**About this exercise:**
Copy out each line of the entries where the word "agent" is present.

********************

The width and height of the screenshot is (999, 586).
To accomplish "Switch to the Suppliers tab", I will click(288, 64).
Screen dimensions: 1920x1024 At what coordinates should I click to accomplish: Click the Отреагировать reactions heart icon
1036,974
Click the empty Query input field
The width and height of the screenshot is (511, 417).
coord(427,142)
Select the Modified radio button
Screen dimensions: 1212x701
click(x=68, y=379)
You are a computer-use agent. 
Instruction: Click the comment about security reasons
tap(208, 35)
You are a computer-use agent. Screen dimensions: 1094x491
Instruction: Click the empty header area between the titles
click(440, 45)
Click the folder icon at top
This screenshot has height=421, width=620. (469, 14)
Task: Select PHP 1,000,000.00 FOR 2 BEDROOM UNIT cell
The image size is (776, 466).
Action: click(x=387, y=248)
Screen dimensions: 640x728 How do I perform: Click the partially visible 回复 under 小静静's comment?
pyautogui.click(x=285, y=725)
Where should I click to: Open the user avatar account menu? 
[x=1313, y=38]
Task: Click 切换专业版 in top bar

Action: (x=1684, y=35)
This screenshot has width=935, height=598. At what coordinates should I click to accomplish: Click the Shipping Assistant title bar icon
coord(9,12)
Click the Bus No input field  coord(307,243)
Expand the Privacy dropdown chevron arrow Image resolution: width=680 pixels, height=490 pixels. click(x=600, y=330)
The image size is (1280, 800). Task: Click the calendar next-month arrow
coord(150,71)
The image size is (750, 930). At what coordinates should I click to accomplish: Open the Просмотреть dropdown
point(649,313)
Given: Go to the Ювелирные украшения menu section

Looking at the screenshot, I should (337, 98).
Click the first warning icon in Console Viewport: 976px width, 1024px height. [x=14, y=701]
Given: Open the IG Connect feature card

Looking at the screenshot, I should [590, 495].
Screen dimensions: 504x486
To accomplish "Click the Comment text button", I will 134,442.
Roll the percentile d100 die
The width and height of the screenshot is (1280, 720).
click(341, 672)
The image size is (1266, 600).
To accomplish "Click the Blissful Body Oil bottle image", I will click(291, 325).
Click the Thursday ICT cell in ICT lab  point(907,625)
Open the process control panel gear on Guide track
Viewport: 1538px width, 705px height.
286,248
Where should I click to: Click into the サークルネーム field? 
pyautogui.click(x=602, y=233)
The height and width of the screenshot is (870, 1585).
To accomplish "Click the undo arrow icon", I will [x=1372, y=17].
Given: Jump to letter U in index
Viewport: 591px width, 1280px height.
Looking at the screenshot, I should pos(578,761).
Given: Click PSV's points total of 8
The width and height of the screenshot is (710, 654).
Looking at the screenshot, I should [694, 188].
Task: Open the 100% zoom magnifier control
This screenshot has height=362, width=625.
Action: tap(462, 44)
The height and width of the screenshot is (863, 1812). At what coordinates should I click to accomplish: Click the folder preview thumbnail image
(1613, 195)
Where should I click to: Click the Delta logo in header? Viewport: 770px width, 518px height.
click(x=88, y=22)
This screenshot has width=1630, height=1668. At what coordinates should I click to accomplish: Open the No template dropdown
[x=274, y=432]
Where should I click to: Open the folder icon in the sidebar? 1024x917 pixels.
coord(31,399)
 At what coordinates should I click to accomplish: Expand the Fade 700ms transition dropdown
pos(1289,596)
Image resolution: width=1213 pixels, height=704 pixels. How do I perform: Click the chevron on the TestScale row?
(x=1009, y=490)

********************

**Solution to the problem:**
You are a computer-use agent. 
You are a computer-use agent. Screen dimensions: 1094x491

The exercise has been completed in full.